Last season the Magpies suffered the heartbreak of a last day relegation, having been two-nil up in their final game needing a win to be safe.  Four second half goals, coupled with virtually every result going against them saw them relegated after just one season in the Ryman Premier League.  Despite them being our nearest rivals, there’s no animosity between the two clubs and their loss will be felt by us this season in terms of two local derbies.  So an opportunity for an early season local trip was more than welcome.

FullSizeRender (1)There’d been talk on the Lewes Forum in recent days as to whether we would be even able to raise a team.  Some fans don’t seem to understand the fluid nature of pre-season and that you can announce a player as signed today and tomorrow he is off down the road for £3 more per week.  Consequently, until we have 100% (or as close as we can get it) commitment, we will not announce someone as “signed”.  I’m sure that frustrates some fans who are expecting news, but that’s the way we want to run things now.

The squad that traveled down the A26 then around the Newhaven one-way system before climbing up the A259 would certainly be a young one although there’s not alot that the centre-back pairing of Lovett and Breach haven’t seen in their time.  Peacehaven on a sunny July afternoon is a great place to watch football.  The beautiful Sussex Downs roll away in the distance, the seagulls were flying overhead and the Harvey’s was on draft.  Heck, even the chips at £1.50 a pop were bringing a smile to Cynical Dave’s face.

Peacehaven & Telscombe 0 Lewes 3 – The Sports Park – Saturday 11th July 2015
“You’ll never win anything with kids” is probably one of the most famous lines ever uttered by a football pundit.  Alan Hanson will forever be reminded of his words by Manchester United fans after their opening day defeat to Aston Villa back in August 1995.  Those kids were the Neville brothers, Nicky Butt, Paul Scholes, Lee Sharpe and of course David Beckham.  Some kids, eh!

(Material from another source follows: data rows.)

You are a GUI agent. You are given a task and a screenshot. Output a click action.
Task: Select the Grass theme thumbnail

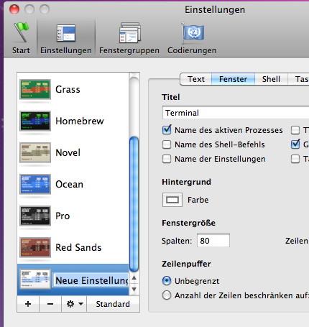35,89
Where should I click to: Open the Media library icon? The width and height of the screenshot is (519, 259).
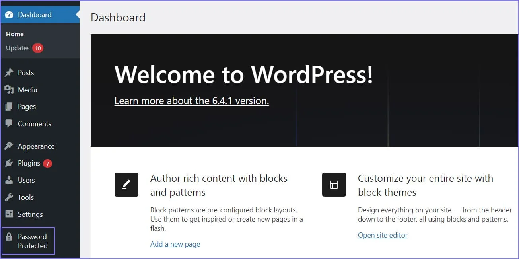click(x=10, y=90)
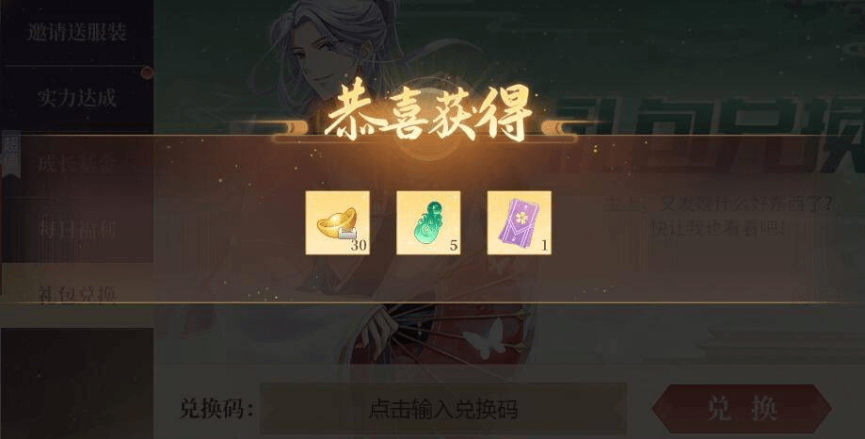Tap the gold ingot reward icon
The height and width of the screenshot is (439, 865).
click(x=338, y=223)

FullSizeRender (2)Nobody will get carried away with the result from the first game of Pre-season but those who did see the game will have all seen something we haven’t seen for a long time as Lewes fans.  Players playing without fear.  No fear of making a mistake.  No fear of taking players on.  No fear of trying a killer pass.  One game does not make a season, but even if we saw half as much of the communication, enterprise and spirit as we did yesterday in our league campaign we would have made some significant progress.

The Rooks finished the game with seven players under the age of 21, and more importantly, playing good football.  That to me is more important than the result.  Short passing to feet rather than hoofing it long, especially from the back.  Players talking to each other, encouraging each other.

For the record James Fraser opened the scoring on twenty minutes, slamming the ball home from ten yards after Jay Lovett’s goal-bound shot struck a Peacehaven arm.  The second was a deft flick from Elliot Levy from a deep Redwood cross that the Peacehaven keeper should have grabbed and the third in the opening minutes of the second period was tapped in by Nathan Crabb after a horrible mix up between keeper and defender from a Lewes free-kick.  It could have been more – the very impressive Alex Laing’s late free-kick cannoned off the bar.

Of course it will be a different story next Saturday when Chris Hughton brings his full Brighton & Hove Albion first team squad to the Pan.  But once again, the result will be secondary – it will be about testing the mental strength of the squad, giving them experience of what they will come up against sometimes this season and above all learning from how the professionals do it.